A ja widzę również całkiem jasno, choć niekoniecznie w zachwyceniu, że tajemnica tego cudu "orientacji" pomimo splątania tkwi zwyczajnie w prostym powtórzeniu, które jest tu konstrukcyjną zasadą. Nie zadałam sobie wprawdzie trudu policzenia występujących w Drachu oryginalnych (unikalnych) zdań. Ale na pewno jest to pula, którą się w toku powieści wielokrotnie obraca. Prawie każde z wymyślonych tutaj zdań wraca potem co najmniej kilkakrotnie.

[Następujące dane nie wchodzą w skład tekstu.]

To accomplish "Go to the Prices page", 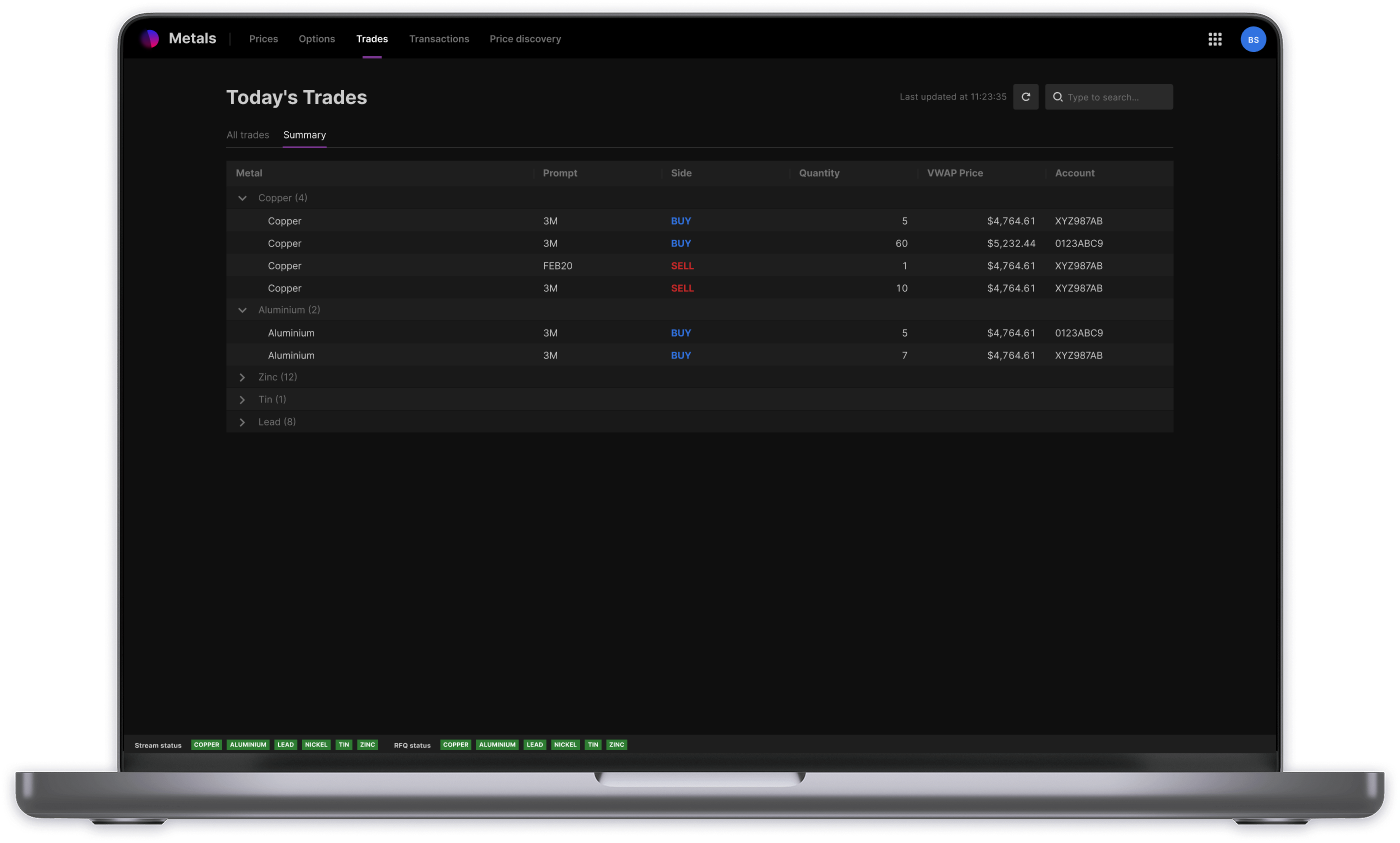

Tak czy siak, namolna refreniczność lub mantryczność, może tak ktoś woli, cechująca narrację Twardocha, powoduje, że losy bohaterów, że zdarzenia zachodzące w ich biografiach, a także powiązane z nimi miejsca, już mniej więcej od połowy książki znamy na pamięć. O chaosie można pomarzyć.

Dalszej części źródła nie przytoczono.